Mettre ses écouteurs pour se détendre, lancer sa playlist préférée en travaillant ou écouter une chanson pour se remonter le moral : la musique accompagne une bonne partie de notre quotidien. Mais au-delà du plaisir qu’elle procure, peut-elle réellement avoir des effets mesurables sur notre cerveau et notre bien-être ?
Une vaste revue systématique et méta-analyse publiée le 9 juillet 2026 dans Frontiers in Psychology s’est penchée sur la question. La chercheuse Liwen Liu, de l’Academy of Art University de San Francisco, a passé en revue les travaux consacrés aux effets de la musique sur les émotions et les performances cognitives des adultes. Au total, 32 études ont été retenues parmi plus de 2 300 publications initialement identifiées.
32 études analysées
Les travaux retenus étaient divisés en deux catégories : 16 portaient sur l’écoute de musique, notamment les habitudes d’écoute ou l’écoute dite « réceptive », et 16 sur des interventions musicales structurées, comme des programmes utilisant spécifiquement la musique dans un objectif thérapeutique.

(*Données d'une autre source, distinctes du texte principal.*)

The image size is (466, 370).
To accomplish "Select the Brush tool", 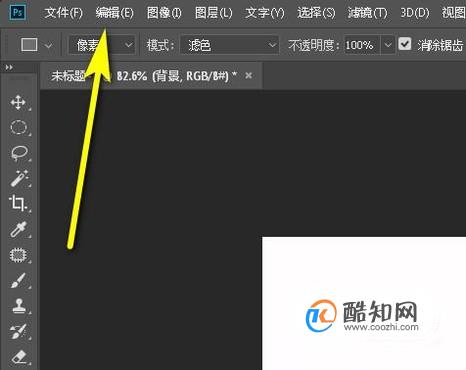I will coord(18,281).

Les chercheurs ont ensuite examiné plusieurs paramètres. Côté émotionnel : anxiété, symptômes dépressifs, stress et bien-être. Côté cognitif : mémoire, attention, fonctions exécutives et performances cognitives globales. Les populations étudiées étaient elles aussi variées, allant d’adultes en bonne santé à des personnes âgées ou présentant certaines pathologies, notamment des troubles cognitifs ou les séquelles d’un AVC.
Un effet sur l’humeur
C’est sur le plan émotionnel que les résultats apparaissent les plus convaincants. Dans l’ensemble, très peu d’études ont observé une détérioration et la tendance allait davantage vers une amélioration.
Les analyses montrent ainsi des effets positifs faibles à modérés sur l’anxiété, les symptômes dépressifs et le bien-être émotionnel. Les interventions musicales structurées semblent produire des effets légèrement supérieurs à la simple écoute quotidienne.

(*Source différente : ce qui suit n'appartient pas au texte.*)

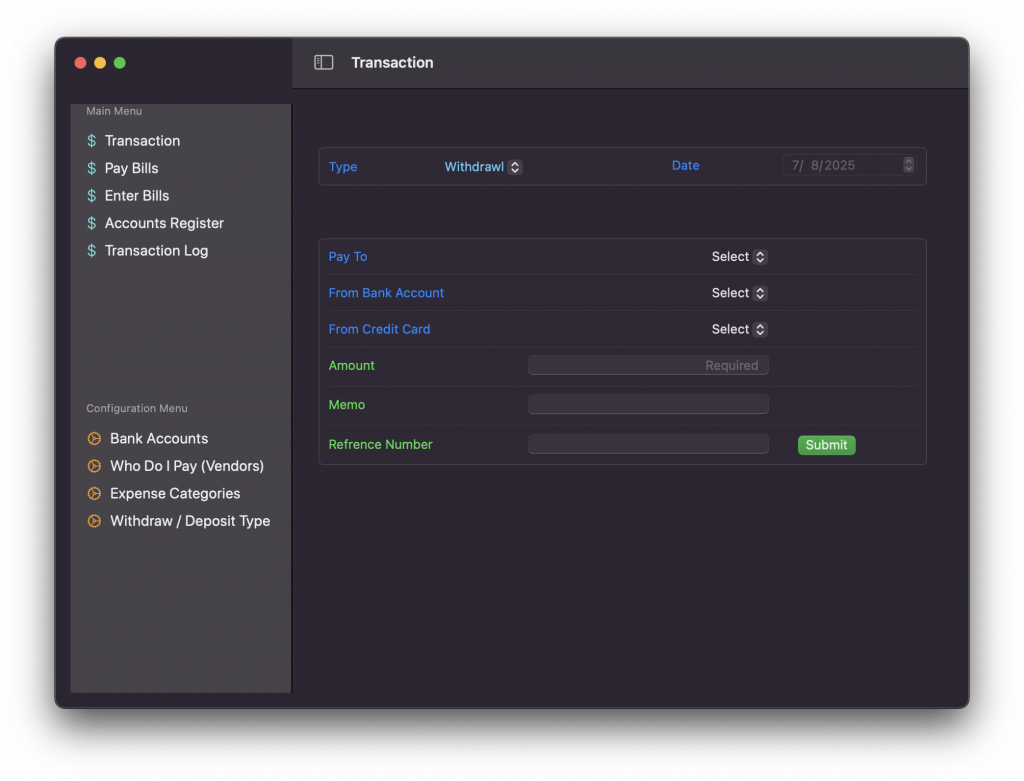Click the Amount required input field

Autrement dit, écouter sa musique préférée peut effectivement participer à la régulation des émotions. Mais mettre une chanson que l’on aime et suivre un programme de musicothérapie ne sont évidemment pas équivalents : les bénéfices les plus marqués apparaissent lorsque la musique est intégrée à une intervention organisée et prolongée.
Et pour la mémoire ?
Les résultats deviennent plus nuancés lorsqu’on s’intéresse directement aux capacités cognitives. Les interventions basées sur la musique étaient associées à de petites améliorations de la cognition globale, de la mémoire et des fonctions exécutives, c’est-à-dire les capacités qui permettent notamment de planifier, raisonner ou adapter son comportement.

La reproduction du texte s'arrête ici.